I would like to say that in middle school I read Hamlet and was hooked for life, but that was not the case.

What did it was this:

 

I saw the episode of the Hardy Boys the night it first aired in September of 1977. Blonde hair, big brown eyes, that smile; I was smitten the minute I laid eyes on Joe Hardy. A few episodes later, he sings! That sealed it. The show was on once a week on Sunday and that was a long time to wait to see Joe (AKA Shaun Cassidy.) Suddenly the dull set of books that looked like mini encyclopedias stacked in the cart shelves of my 4th, 5th and 6th grade classrooms, took on a whole new importance. Sure Frank and Joe were 12 and 13 in the books, but, when

My favorite Hardy Boys book.
My favorite Hardy Boys book.

I read them, I saw Parker Stevens and Shaun Cassidy. I devoured the books. Suddenly the girl who read one or two books because she had to, choose to read ten before Christmas.  The Green Ghost, While the Clock Ticked, The Sign of the Crooked Arrow; I could not get enough!

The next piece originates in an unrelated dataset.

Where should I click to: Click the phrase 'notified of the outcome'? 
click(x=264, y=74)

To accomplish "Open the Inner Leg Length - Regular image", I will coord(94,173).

I read all The Hardy Boys I could bet my hands on and some of them twice. It goes without saying I had a major crush on Shaun Cassidy and that is what fueled my love of the Hardy Boys books. My crush faded, but my reading habit did not. I went on to read many books as a teen; Huckleberry Finn, Jaws, The Shinning, That Was Then This is Now, I Know What You Did Last Summer and Gone with the Wind. In fact, there are very few times from then on that I was not reading a book and most likely more than one.

Thank you Shaun Cassidy for a lifetime of adventure and enlightenment.

I did not know until doing research for this post that Frank W. Dixon, the credited author on the books, is a pseudonym for several ghostwriters. Brilliant marketing because the series can keep going without all the legal hassles.

I cannot credit Mr. Cassidy with inspiring me to write, though, that credit goes to Richard Thomas as John Boy Walton.

Richard Thomas as Joh-Boy Walton.
Richard Thomas as Joh-Boy Walton.

 

 

2 responses to “Shaun Cassidy Made Me a Life-long Reader”

  1. Oh. Migod. That video is CLASSIC. The lights. The striped shirt. Parker Stevenson with hair. My sister had it bad for Parker. I was waiting for Shaun to notice me. And Richard Thomas. Yer hittin’ some seriously nostalgic notes.